HUMA 2800 = SOSC 2600

Dr. Stephen Ford

March 7, 2005

At first glance the traditions of Christianity and Buddhism appear very different from each other. One centers around a God that was at one time physically manifest on earth in the human form of his "son" Jesus Christ, the other primarily worships a historical figure that gained divine status through enlightenment. This assessment is broad at best, especially in the case of Buddhism where the Theravada and Mahayana traditions differ significantly. Christianity also has division within itself, the most prominent being between the Roman Catholic and Protestant systems. There are however, despite obvious differences, some very interesting similarities between Buddhism and Christianity, especially regarding prayer and worship, which fall into the "ritual dimension" of Ninian Smart's analytical model (Smart). The purpose of this paper is to argue that Buddhism, particularly the Mahayana and Pure Land forms, and Christianity particularly Roman Catholicism are extremely similar regarding the practice and purpose of prayer. The Encyclopedia Britannica defines prayer as follows; "act of communication by humans with the sacred or holy - God, gods, transcendent realm, or supernatural. Found in all religions at all times, prayer may be a corporate or personal act utilizing various forms or techniques" (Prayer, Britannica). This definition is the one that was kept in mind in the composition of this paper as it allows for a wide range of practices to be interpreted as prayer. For instance the Buddhist practice of meditation fits the above definition.
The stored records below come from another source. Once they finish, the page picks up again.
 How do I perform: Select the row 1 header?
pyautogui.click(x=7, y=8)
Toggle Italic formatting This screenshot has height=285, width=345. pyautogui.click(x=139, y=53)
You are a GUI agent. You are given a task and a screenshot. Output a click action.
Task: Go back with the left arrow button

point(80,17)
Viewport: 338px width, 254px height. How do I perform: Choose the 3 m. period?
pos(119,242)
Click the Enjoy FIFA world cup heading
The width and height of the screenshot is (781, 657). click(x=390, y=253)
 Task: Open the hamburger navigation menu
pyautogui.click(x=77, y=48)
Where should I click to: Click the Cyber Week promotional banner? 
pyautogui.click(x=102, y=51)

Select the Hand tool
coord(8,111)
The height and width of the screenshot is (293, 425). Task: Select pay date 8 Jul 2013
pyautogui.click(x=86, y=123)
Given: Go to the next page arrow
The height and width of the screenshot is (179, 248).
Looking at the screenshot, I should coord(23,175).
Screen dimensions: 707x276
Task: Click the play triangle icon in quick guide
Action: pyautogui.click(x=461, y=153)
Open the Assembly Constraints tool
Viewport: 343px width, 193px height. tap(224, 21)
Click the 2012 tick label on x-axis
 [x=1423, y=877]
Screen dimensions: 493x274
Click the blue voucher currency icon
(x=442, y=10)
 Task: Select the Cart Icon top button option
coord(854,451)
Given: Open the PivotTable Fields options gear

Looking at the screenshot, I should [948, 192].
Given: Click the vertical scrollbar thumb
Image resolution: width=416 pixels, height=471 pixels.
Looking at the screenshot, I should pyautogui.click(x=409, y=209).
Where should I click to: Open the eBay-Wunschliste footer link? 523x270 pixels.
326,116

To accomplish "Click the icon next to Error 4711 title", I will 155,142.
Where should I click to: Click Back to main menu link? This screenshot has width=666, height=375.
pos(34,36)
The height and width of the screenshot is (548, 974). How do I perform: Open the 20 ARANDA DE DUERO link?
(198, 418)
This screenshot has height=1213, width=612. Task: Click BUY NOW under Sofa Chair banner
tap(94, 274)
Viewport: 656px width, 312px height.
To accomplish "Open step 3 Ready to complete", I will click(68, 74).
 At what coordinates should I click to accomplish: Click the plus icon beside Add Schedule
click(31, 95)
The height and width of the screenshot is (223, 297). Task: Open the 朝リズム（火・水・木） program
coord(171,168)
This paper will explore the practice of performing prayer and worship as well as the purpose of it in the traditions in question.

In the examination of prayer and worship in Christian and Buddhist traditions there are some startling parallels. For instance, both traditions make use of beads during the performance of prayer. Pure Land Buddhism uses a string of beads that are fingered while invoking the name of the celestial Amitabha, or Amida Buddha. A ritual that is very close to the Roman Catholic practice of counting prayers and praying with a rosary. Pure Land Buddhism thus displays a strong resemblance to devotional Christianity, with a God-figure (Omitofo), a mediator (Guanyin), and a prayerful devotion resembling the rosary (Amore and Ching 273). The mediator for Chinese Pure Land prayer is Guanyin, a feminized version of the boddhisatva Avalokitesvara. Guanyin is very similar to the virgin Mary of Roman Catholicism, and as such is sometimes called the "virgin Mary of east Asia" (Amore and Ching 247) as the bodhisattva she acts as the assistant to the celestial Buddha; Amitabha (Omitofo in Chinese) who is seen as the giver of grace and salvation much the same as God is seen as the giver of grace and salvation and Mary as the mediator or assistant in Roman Catholicism (Amore and Ching 273). These observations display a definite similarity in prayer techniques between the traditions in question. Both traditions make use of beads as a means for counting the prayers recited, also the fact that the prayers are directed to the female assistants of the supreme deities could mean that the followers thought a female mediator to be more compassionate to the needs of the worshipper.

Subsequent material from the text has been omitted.